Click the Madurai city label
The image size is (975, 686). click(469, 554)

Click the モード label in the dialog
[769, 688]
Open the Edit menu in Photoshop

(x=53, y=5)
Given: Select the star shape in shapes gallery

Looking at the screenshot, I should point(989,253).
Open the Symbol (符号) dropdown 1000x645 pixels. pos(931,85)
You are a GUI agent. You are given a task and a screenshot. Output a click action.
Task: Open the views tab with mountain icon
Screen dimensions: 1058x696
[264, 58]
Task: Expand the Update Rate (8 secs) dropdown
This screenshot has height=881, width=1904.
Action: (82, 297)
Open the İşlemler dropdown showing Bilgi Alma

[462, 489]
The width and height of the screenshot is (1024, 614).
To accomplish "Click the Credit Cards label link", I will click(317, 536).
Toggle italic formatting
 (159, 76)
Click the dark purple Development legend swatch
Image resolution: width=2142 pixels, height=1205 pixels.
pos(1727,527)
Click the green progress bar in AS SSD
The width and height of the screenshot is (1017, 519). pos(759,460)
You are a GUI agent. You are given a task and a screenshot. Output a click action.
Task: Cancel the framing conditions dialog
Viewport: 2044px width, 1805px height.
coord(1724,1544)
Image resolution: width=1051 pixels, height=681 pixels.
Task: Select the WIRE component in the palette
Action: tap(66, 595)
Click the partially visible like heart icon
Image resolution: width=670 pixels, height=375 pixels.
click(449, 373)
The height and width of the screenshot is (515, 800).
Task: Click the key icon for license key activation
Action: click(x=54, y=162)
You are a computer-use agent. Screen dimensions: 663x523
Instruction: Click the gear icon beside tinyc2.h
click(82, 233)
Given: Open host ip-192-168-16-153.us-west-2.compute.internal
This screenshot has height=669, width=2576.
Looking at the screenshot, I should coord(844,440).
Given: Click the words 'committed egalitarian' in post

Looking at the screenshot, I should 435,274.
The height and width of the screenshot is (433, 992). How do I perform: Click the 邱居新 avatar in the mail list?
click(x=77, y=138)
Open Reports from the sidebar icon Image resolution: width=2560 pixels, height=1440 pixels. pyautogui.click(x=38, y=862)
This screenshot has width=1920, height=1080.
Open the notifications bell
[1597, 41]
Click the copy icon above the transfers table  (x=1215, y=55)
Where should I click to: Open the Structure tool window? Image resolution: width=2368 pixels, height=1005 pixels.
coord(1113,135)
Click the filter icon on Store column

----------------------------------------

Written request =
Reproduce all of the records above, word for word and in the same order, leaving nothing out.

Complete answer =
Click the Madurai city label
The image size is (975, 686). click(469, 554)

Click the モード label in the dialog
[769, 688]
Open the Edit menu in Photoshop

(x=53, y=5)
Given: Select the star shape in shapes gallery

Looking at the screenshot, I should point(989,253).
Open the Symbol (符号) dropdown 1000x645 pixels. pos(931,85)
You are a GUI agent. You are given a task and a screenshot. Output a click action.
Task: Open the views tab with mountain icon
Screen dimensions: 1058x696
[264, 58]
Task: Expand the Update Rate (8 secs) dropdown
This screenshot has height=881, width=1904.
Action: (82, 297)
Open the İşlemler dropdown showing Bilgi Alma

[462, 489]
The width and height of the screenshot is (1024, 614).
To accomplish "Click the Credit Cards label link", I will click(317, 536).
Toggle italic formatting
 (159, 76)
Click the dark purple Development legend swatch
Image resolution: width=2142 pixels, height=1205 pixels.
pos(1727,527)
Click the green progress bar in AS SSD
The width and height of the screenshot is (1017, 519). pos(759,460)
You are a GUI agent. You are given a task and a screenshot. Output a click action.
Task: Cancel the framing conditions dialog
Viewport: 2044px width, 1805px height.
coord(1724,1544)
Image resolution: width=1051 pixels, height=681 pixels.
Task: Select the WIRE component in the palette
Action: tap(66, 595)
Click the partially visible like heart icon
Image resolution: width=670 pixels, height=375 pixels.
click(449, 373)
The height and width of the screenshot is (515, 800).
Task: Click the key icon for license key activation
Action: click(x=54, y=162)
You are a computer-use agent. Screen dimensions: 663x523
Instruction: Click the gear icon beside tinyc2.h
click(82, 233)
Given: Open host ip-192-168-16-153.us-west-2.compute.internal
This screenshot has height=669, width=2576.
Looking at the screenshot, I should coord(844,440).
Given: Click the words 'committed egalitarian' in post

Looking at the screenshot, I should 435,274.
The height and width of the screenshot is (433, 992). How do I perform: Click the 邱居新 avatar in the mail list?
click(x=77, y=138)
Open Reports from the sidebar icon Image resolution: width=2560 pixels, height=1440 pixels. pyautogui.click(x=38, y=862)
This screenshot has width=1920, height=1080.
Open the notifications bell
[1597, 41]
Click the copy icon above the transfers table  (x=1215, y=55)
Where should I click to: Open the Structure tool window? Image resolution: width=2368 pixels, height=1005 pixels.
coord(1113,135)
Click the filter icon on Store column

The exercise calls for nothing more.